A/B Testing Statistics

Slater Stich

Avoid Biased Stopping Times

When you run an A/B test, you should avoid stopping the experiment as soon as the results "look" significant. Using a stopping time that is dependent upon the results of the experiment can inflate your false-positive rate substantially.

To understand why this is so, let's look at a simpler experimental problem. Let's say that we have a coin in front of us, and we want to know whether it's biased -- whether it lands heads-up with probability other than \(50\%\). If we flip the coin \(n\) times and it lands heads-up on \(k\) of them, then we know that the posterior distribution for the coin's bias is \(p \sim Beta(k+1, n-k+1)\). So if we do this and \(0.5\) isn't within a \(95\%\) credible interval for \(p\), then we would conclude that the coin is biased with p-value \(<= 0.05\). This is all fine as long as the number of flips we perform, \(n\), doesn't depend on the results of the previous flips. If we do that, then we bias the experiment to favor extremal outcomes.
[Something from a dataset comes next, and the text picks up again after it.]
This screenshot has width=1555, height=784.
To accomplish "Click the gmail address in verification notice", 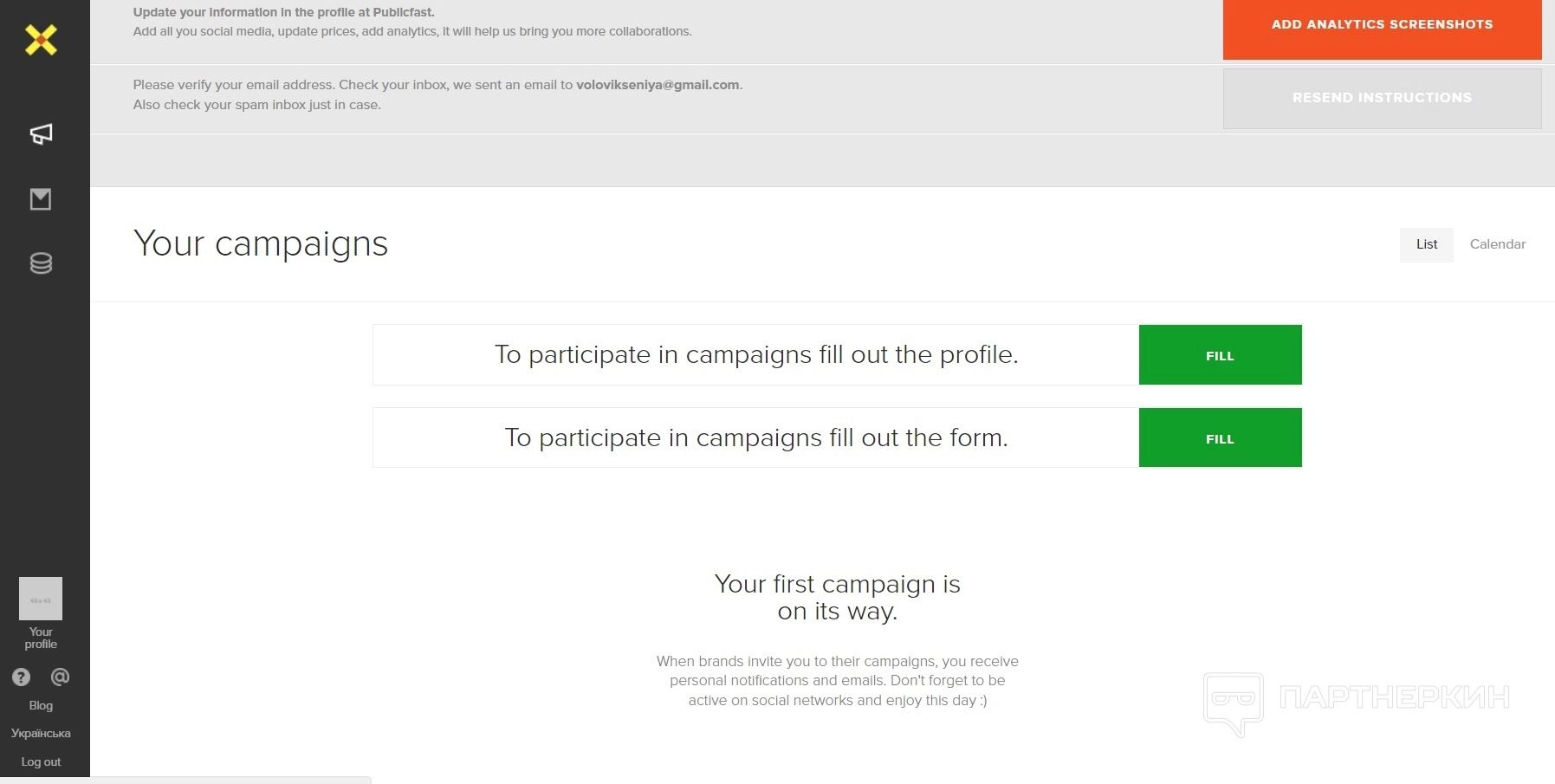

Let's clarify this simulating these two experimental procedures in code.

  1. Unbiased Procedure: We flip the coin 1000 times. Let \(k\) be the number of times that the coin landed heads-up. After all 1000 flips, we look at the \(p \sim Beta(k+1, 1000-k+1)\) distribution. If 0.5 lies outside a the 95% credible interval for \(p\), then we conclude that \(p\neq 0.5\); if 0.5 does lie within the 95% credible interval, then we're not sure -- we don't reject the idea that \(p = 0.5\).
  2. Biased Procedure. We start flipping the coin. For each \(n\) with \(1 < n \leq 1000\), let \(k_n\) be the number of times the coin lands heads-up after the first \(n\) flips. After each flip, we look at the distribution \(p \sim Beta(k_n+1, n-k_n+1)\). If 0.5 lies outside a the 95% credible interval for \(p\), then we immediately halt the experiment and conclude that \(p\neq 0.5\); if 0.5 does lie within the 95% credible interval, we continue flipping. If we make it to \(1000\) flips, we stop completely and follow the unbiased procedure.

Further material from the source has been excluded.